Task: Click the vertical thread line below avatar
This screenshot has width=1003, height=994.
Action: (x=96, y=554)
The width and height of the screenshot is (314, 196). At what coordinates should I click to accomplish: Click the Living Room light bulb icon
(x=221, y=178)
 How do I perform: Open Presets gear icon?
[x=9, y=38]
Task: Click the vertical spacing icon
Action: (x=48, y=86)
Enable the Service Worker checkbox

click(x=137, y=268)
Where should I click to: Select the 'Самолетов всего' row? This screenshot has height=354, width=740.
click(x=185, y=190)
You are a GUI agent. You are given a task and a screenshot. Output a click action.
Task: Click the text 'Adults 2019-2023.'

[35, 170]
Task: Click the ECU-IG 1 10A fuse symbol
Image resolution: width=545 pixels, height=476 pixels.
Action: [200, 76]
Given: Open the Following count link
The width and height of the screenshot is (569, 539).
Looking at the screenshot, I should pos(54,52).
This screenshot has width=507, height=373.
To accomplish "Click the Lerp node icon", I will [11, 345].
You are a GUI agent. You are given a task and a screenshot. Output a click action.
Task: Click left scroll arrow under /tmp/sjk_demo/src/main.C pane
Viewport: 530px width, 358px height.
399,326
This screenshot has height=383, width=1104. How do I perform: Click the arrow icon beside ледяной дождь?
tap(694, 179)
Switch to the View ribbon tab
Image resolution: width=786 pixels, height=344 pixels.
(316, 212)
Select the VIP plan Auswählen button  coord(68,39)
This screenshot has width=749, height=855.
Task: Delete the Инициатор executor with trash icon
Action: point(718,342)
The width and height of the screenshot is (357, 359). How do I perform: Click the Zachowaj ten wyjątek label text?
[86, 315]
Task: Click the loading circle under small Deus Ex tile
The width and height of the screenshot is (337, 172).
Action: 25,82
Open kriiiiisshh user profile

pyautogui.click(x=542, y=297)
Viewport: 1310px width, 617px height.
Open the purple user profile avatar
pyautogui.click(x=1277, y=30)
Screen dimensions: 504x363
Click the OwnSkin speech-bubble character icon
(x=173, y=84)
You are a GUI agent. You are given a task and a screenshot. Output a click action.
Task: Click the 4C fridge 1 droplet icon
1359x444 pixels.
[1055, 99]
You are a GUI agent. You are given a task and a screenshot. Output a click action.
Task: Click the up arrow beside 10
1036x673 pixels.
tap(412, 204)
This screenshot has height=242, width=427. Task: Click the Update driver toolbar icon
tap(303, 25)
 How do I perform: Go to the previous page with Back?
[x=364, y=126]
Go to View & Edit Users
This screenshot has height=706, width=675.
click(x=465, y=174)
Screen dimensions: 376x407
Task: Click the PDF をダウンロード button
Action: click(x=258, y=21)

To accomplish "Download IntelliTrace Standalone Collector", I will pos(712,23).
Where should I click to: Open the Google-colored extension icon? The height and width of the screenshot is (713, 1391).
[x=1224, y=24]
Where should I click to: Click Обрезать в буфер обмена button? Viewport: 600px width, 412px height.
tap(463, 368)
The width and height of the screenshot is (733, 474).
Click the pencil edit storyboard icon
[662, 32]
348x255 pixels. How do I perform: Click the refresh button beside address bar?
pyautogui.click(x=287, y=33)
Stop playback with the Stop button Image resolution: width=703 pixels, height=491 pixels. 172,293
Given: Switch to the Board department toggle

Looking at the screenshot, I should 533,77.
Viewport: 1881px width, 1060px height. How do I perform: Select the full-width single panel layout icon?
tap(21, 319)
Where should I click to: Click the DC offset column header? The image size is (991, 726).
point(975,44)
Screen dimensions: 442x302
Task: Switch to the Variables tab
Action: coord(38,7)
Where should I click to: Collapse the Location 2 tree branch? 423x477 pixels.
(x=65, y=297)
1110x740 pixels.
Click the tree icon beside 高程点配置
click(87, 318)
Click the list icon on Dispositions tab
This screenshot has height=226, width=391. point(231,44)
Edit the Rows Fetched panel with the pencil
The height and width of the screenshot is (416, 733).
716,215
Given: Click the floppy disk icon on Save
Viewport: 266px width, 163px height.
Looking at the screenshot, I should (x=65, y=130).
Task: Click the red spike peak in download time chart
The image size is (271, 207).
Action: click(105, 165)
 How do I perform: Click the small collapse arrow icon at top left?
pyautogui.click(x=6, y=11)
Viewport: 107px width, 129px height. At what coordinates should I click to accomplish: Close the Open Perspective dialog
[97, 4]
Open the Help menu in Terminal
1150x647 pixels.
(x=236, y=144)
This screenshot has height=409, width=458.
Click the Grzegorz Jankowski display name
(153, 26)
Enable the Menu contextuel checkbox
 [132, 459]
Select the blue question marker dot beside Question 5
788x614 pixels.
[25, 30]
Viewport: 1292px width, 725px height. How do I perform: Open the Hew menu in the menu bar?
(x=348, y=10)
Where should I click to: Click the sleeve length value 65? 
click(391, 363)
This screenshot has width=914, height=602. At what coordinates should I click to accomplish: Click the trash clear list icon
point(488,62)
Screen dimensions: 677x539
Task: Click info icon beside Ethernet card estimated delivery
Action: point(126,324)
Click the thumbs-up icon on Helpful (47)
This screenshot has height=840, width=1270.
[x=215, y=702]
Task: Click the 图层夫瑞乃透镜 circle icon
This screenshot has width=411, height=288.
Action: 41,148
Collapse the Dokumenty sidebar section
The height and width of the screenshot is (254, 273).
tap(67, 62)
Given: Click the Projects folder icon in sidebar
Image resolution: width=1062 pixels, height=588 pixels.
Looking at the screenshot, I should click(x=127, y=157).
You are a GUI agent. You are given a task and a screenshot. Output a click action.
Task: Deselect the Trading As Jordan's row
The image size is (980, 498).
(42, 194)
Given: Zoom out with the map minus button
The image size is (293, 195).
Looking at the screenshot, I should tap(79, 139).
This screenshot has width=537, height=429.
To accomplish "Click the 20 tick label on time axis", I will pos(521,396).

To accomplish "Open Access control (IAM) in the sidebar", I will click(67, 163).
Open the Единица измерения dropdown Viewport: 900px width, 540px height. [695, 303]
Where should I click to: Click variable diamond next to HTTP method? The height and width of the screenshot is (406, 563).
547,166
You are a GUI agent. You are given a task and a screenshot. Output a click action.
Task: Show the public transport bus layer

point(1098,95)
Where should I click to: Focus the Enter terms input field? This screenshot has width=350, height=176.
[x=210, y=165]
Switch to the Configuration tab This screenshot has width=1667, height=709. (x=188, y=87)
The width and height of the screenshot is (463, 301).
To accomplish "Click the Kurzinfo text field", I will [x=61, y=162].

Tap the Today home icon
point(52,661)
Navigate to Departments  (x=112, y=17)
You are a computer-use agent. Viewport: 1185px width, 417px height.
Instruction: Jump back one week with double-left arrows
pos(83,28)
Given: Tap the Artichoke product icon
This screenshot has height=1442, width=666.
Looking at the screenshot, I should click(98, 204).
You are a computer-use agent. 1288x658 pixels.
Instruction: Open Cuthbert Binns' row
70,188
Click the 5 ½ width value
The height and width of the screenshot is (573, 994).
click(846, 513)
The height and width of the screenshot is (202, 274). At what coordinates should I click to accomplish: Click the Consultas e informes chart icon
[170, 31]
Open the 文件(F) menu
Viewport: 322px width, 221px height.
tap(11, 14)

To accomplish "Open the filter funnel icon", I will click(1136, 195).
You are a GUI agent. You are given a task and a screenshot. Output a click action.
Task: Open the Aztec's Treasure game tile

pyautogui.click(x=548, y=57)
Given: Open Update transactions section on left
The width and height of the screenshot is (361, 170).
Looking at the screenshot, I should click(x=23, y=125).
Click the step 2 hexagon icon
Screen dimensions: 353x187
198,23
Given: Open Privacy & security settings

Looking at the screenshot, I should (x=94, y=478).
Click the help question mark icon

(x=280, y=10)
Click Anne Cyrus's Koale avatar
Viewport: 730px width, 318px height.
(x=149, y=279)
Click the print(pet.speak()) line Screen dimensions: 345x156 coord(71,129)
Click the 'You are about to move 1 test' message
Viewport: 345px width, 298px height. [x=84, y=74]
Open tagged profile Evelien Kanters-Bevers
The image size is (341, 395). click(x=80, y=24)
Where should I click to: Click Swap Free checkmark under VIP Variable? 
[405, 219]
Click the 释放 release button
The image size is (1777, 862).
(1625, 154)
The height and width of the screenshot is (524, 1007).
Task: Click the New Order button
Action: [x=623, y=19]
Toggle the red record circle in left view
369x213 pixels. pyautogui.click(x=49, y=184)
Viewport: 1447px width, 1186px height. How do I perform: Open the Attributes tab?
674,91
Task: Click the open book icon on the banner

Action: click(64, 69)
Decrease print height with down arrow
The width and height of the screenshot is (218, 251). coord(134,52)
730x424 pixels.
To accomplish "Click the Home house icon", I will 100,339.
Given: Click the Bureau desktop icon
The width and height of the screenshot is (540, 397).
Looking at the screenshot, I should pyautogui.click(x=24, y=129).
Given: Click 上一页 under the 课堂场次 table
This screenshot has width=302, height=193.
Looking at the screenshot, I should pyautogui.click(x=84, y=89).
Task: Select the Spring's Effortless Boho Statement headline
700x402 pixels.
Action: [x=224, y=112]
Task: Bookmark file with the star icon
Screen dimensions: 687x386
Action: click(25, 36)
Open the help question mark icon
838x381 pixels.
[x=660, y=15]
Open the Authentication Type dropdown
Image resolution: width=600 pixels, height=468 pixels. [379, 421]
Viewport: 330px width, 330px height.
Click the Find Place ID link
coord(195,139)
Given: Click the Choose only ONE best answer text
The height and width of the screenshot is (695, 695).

# [To do]
Reproduce each line from the listing above that includes the word "computer".

# [Finished exercise]
You are a computer-use agent. Viewport: 1185px width, 417px height.
You are a computer-use agent. 1288x658 pixels.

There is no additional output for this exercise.